EXERCISE GOAL: Format the lines of the records from the start through the line containing "Action: pos(393,65)", inclusive, as a JSON list of strings with one string per line, leaving out blank lines and the pictures.

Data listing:
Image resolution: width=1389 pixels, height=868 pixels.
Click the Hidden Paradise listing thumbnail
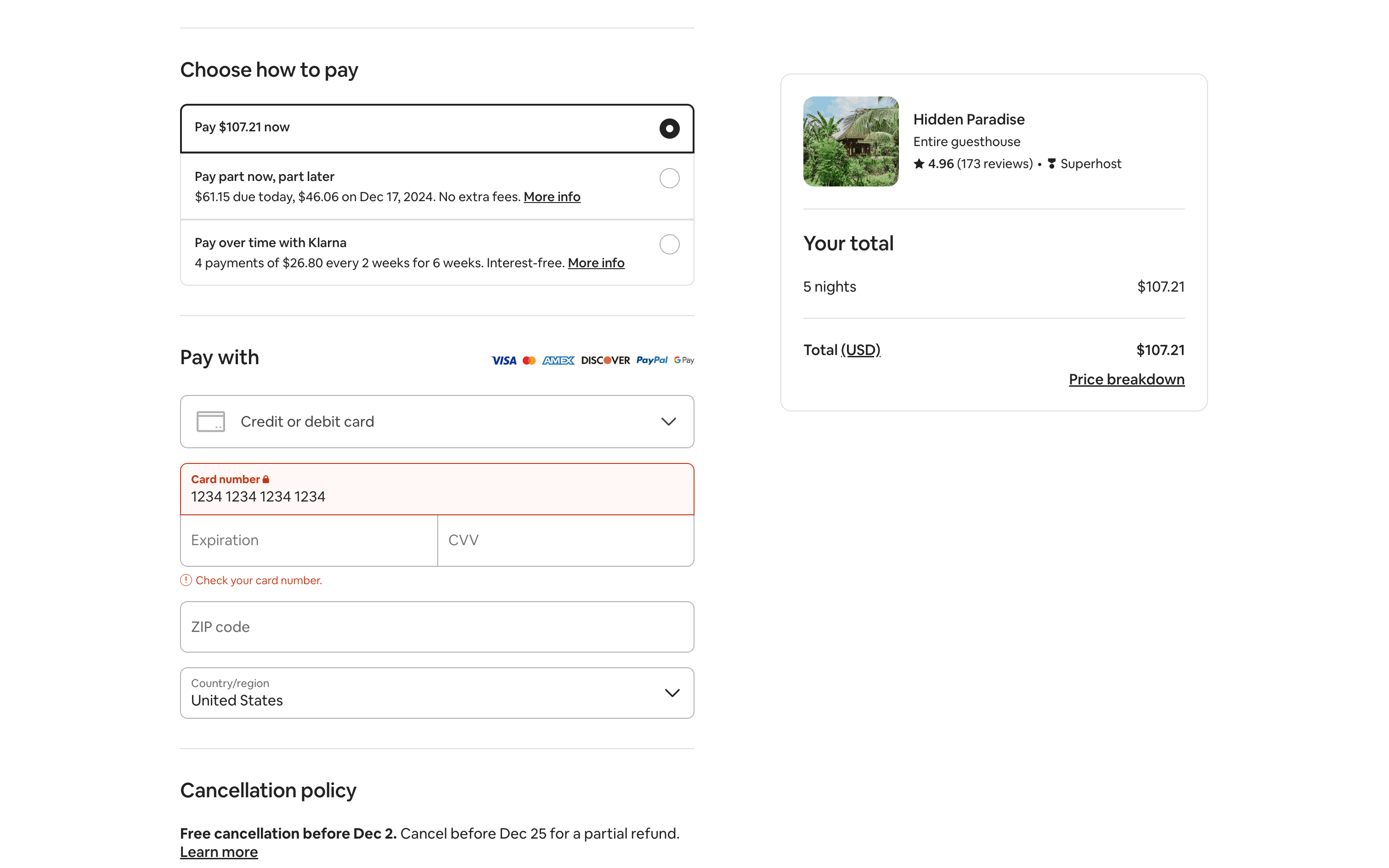click(851, 141)
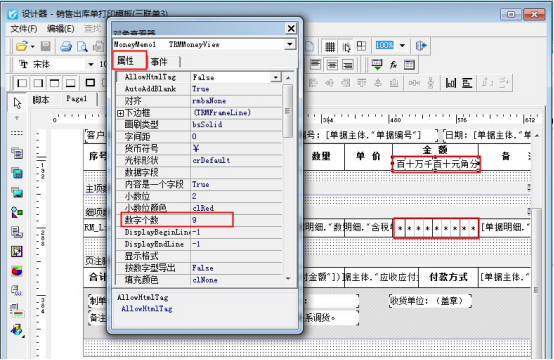Image resolution: width=554 pixels, height=360 pixels.
Task: Open the fx expression editor icon
Action: pos(393,65)
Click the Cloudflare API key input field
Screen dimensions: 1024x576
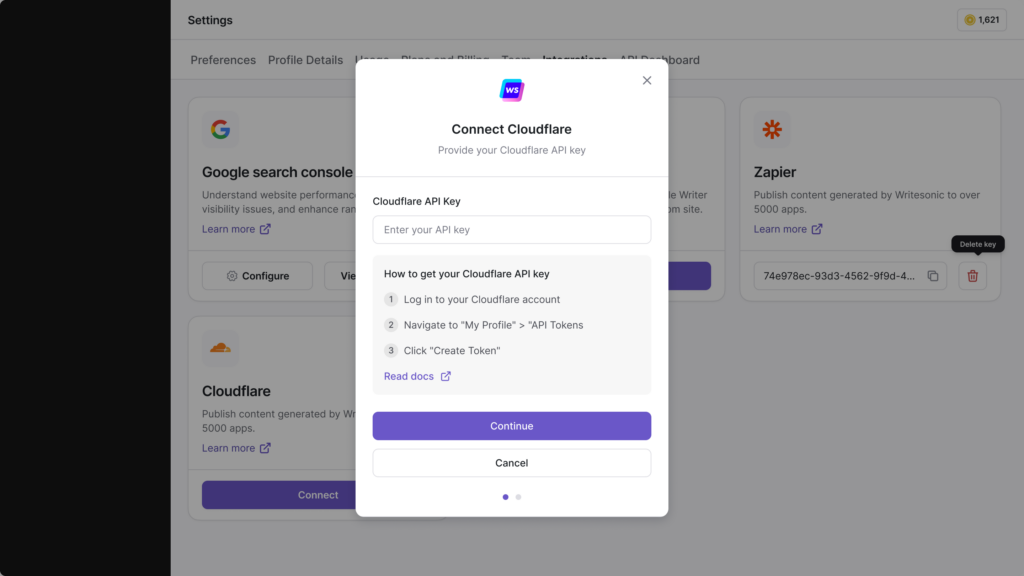[x=511, y=229]
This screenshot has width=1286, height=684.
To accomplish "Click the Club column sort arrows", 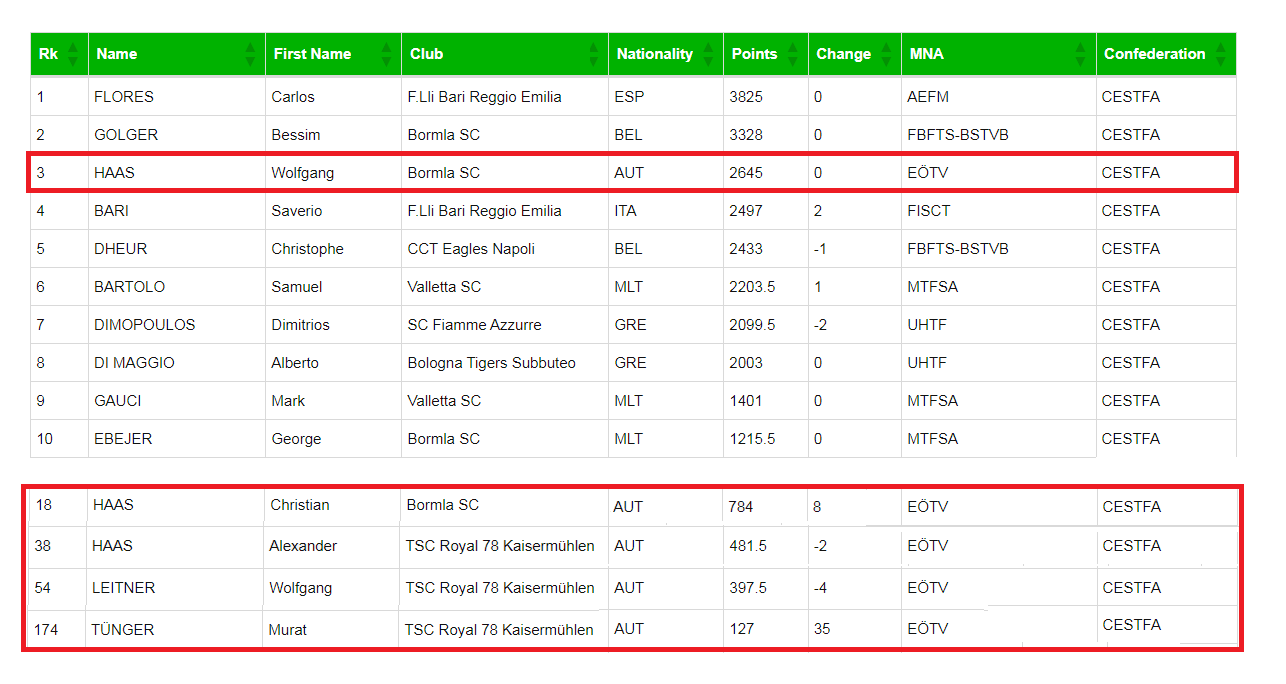I will point(593,54).
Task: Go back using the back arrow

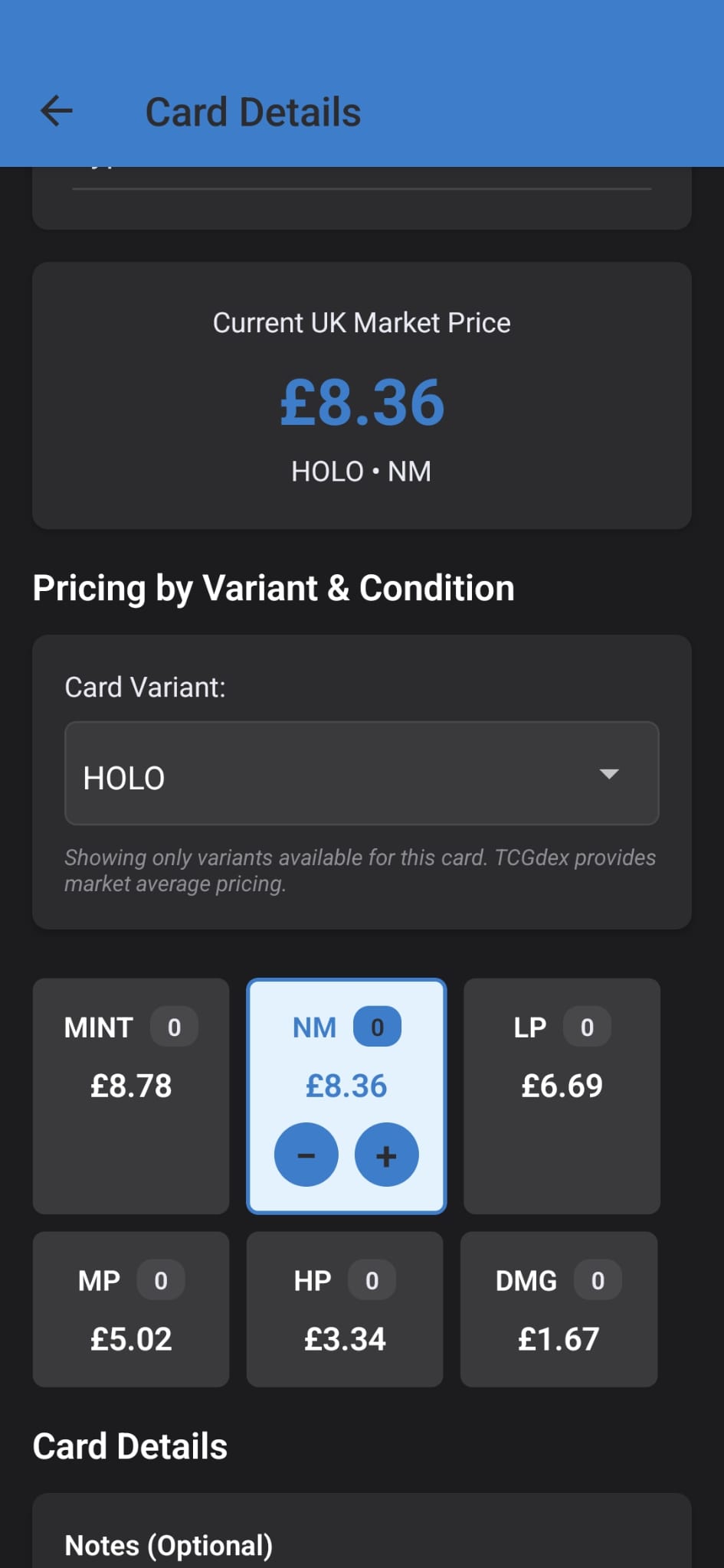Action: point(56,112)
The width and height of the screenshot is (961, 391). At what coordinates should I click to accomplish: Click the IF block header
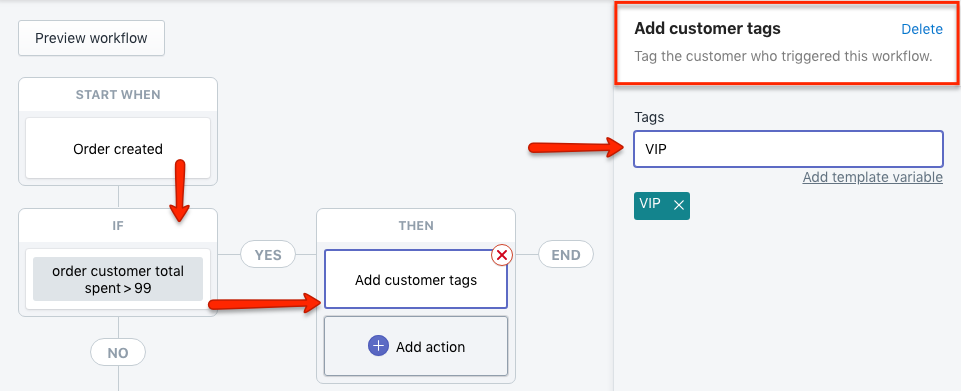[x=118, y=226]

RESULT FOR THIS TASK:
[
  "Image resolution: width=1389 pixels, height=868 pixels.",
  "Click the Hidden Paradise listing thumbnail",
  "click(851, 141)",
  "Image resolution: width=554 pixels, height=360 pixels.",
  "Task: Open the fx expression editor icon",
  "Action: pos(393,65)"
]